* _Estratto del testo_
Il ciclo dei tassi del 1989 ha messo a nudo gli eccessi finanziari del boom dei LBO degli anni ’80 e la crisi dei Risparmi e dei Prestiti; i rialzi dei tassi del 1999-2000 hanno rivelato le frodi contabili di importanti società e hanno fatto esplodere una bolla del mercato azionario, mentre il ciclo dei rialzi dei tassi del 2004-2006 si è lanciato a capofitto in una palude di asset gonfiati, con una leva finanziaria aggressiva, illiquidità e opacità applicata al mercato obbligazionario (con il pretesto dell’innovazione finanziaria), creando livelli di complessità mai visti prima.

Al contrario, i picchi dei tassi del 1995 e del 2018 hanno portato a un soft landing. Dal momento che entrambi i cicli di rialzo dei tassi hanno fatto seguito a recessioni piuttosto drammatiche, l’esuberanza e gli eccessi ad essa associati dovevano ancora accumularsi, consentendo alla crescita economica di proseguire e ai rispettivi cicli di rialzo dei tassi di concludersi senza grandi clamori, ossia con un soft landing.

Un altro fattore che può ridurre le probabilità di recessione è la chiarezza delle comunicazioni delle banche centrali. In particolare, la trasparenza sull’andamento dei tassi negli ultimi anni può contribuire a evitare che si accumulino pericolosi eccessi durante le espansioni, il che dovrebbe ridurre la gravità delle contrazioni.

Le riprese più pulite del 1995 e del 2018 fanno rima con quelle del contesto post-COVID, un’espansione che sembra aver evitato i tipici eccessi finanziari che alimentano le recessioni.

* _Compito 1_
Rispondi a queste domande sull'estratto del testo:
(a) Oltre agli eccessi finanziari del boom dei LBO degli anni ’80, che cosa ha messo a nudo il ciclo dei tassi del 1989?
(b) Quali picchi dei tassi hanno portato a un soft landing?
(c) Quale fattore, secondo il testo, può ridurre le probabilità di recessione?
* _Compito 2_
Scrivi il seguito del testo sui cicli dei tassi, a partire dall'ultima frase.

* _Voci estratte_

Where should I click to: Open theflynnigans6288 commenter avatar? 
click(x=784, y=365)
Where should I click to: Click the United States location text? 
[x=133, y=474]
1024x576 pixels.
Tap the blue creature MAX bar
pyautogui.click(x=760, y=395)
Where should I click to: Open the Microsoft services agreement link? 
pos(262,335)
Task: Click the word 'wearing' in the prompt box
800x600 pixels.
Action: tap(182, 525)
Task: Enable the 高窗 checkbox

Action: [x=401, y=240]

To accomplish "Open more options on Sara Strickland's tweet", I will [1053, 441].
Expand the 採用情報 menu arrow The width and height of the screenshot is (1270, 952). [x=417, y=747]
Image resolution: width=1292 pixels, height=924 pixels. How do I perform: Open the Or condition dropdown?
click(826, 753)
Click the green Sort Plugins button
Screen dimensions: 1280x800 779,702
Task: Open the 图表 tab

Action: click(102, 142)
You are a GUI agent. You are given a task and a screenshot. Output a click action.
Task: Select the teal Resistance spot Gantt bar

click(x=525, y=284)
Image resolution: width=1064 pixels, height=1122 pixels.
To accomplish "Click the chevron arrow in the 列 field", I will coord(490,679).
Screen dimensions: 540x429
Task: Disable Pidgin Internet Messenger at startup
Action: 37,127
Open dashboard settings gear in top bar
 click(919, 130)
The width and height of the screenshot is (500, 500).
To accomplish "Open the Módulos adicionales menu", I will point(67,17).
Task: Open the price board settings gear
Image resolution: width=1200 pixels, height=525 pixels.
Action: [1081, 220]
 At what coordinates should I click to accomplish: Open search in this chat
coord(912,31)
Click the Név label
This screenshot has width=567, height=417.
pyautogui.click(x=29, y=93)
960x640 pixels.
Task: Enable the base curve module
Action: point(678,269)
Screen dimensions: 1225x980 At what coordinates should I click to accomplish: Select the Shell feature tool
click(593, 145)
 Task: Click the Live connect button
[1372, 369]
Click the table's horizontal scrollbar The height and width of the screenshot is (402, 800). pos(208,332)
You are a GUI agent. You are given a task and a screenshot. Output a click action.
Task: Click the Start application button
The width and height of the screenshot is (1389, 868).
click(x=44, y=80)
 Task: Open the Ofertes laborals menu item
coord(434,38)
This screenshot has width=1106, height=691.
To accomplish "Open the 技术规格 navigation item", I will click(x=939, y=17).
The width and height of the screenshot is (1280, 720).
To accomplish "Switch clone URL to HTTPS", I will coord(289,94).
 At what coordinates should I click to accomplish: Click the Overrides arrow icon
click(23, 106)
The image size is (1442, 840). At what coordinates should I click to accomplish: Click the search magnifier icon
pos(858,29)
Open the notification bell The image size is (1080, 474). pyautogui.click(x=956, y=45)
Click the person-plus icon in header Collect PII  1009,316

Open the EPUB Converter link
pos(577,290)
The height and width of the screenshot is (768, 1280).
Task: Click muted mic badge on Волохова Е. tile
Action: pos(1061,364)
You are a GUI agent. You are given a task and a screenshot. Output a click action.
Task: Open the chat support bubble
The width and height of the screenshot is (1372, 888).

* _Risposta 1_
(a) La crisi dei Risparmi e dei Prestiti.
(b) I picchi del 1995 e del 2018.
(c) La chiarezza delle comunicazioni delle banche centrali.

* _Risposta 2_
In sintesi, è possibile che l’economia statunitense continui a registrare punti deboli, come la correzione del settore immobiliare residenziale dello scorso anno o le difficoltà del settore immobiliare per uffici e delle banche regionali di quest’anno. Tuttavia, più che un iceberg in grado di affondare l’economia, è probabile che si tratti di un semplice relitto o carico gettato a mare di una portata insufficiente per arrestare la crescita.

Ma una curva dei rendimenti inclinata non è un segnale di recessione imminente? Piuttosto che un’indicazione di una stretta creditizia e di un’imminente recessione, attribuiamo l’attuale inversione alla convinzione degli investitori obbligazionari che siamo vicini al picco del ciclo dei tassi d’interesse.

Piuttosto che un presagio di recessione, le curve dei rendimenti invertite in molti mercati sviluppati suggeriscono che la psiche collettiva degli investitori rimanga ancorata all’era dei tassi bassi, convinti che i tassi saranno più bassi nel prossimo futuro. Così come gli investitori non si sono mai rimessi al passo con il calo secolare dei tassi durato 40 anni, la curva invertita potrebbe accompagnarci per un po’ di tempo, lasciando un vantaggio alle strategie sulla curva dei rendimenti del reddito fisso. Inoltre, con la maggior parte dei rialzi dei tassi alle spalle, la volatilità del mercato è destinata a diminuire. È probabile che segua il riemergere della “caccia al rendimento”, che fornisce un vento di coda ai prodotti a spread e incrementa ulteriormente i rendimenti.